Short exercise: Rewrite the data below, from the line containing "You are a GUI" through the end of the data, keeping the requests and adding 105 to every coordinate in the answers. Leave the pictures out.
+++
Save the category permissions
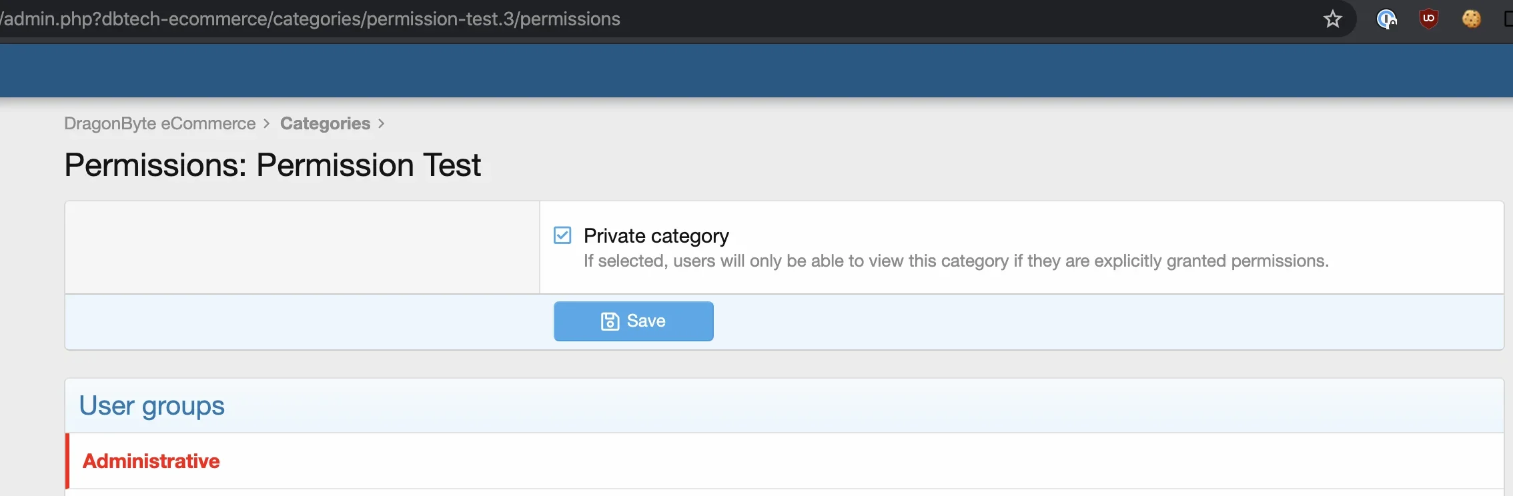The width and height of the screenshot is (1513, 496). click(x=633, y=321)
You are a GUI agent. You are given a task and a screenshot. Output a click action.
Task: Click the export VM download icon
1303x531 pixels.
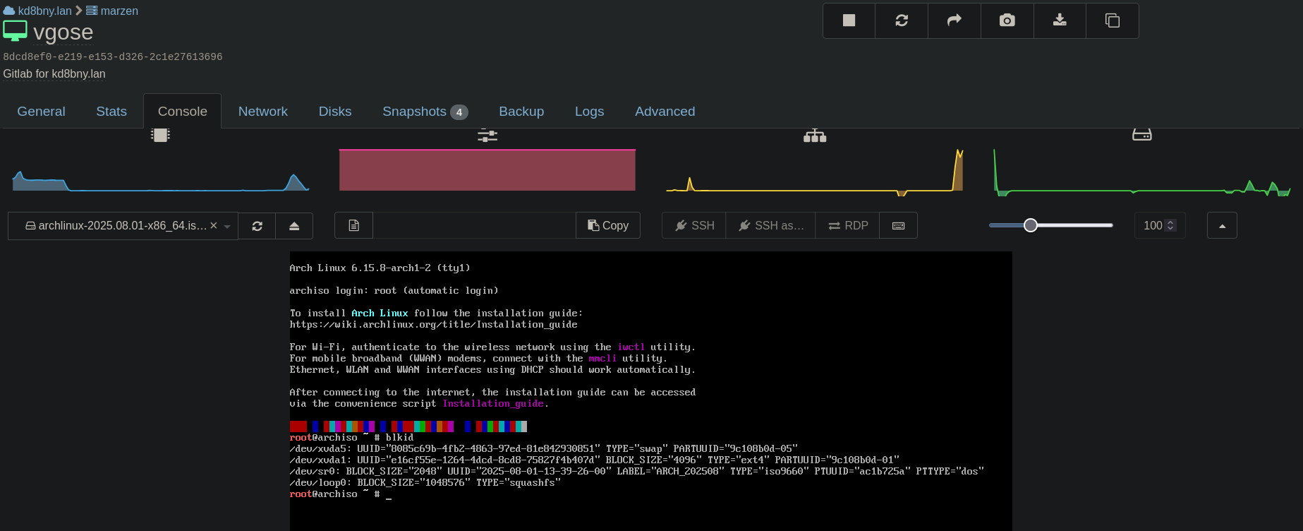1060,20
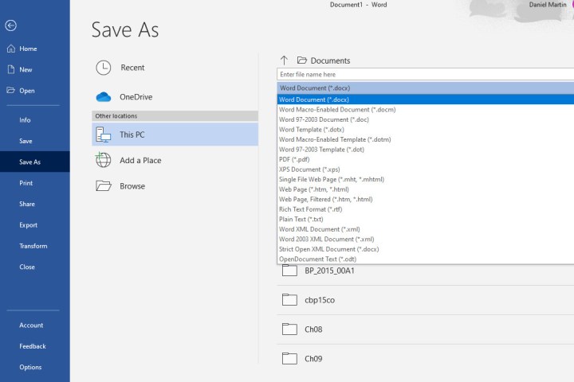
+++
Answer below:
You are a GUI agent. You are given a task and a screenshot. Output a click action.
Task: Click the export VM download icon
1303x531 pixels.
1165,125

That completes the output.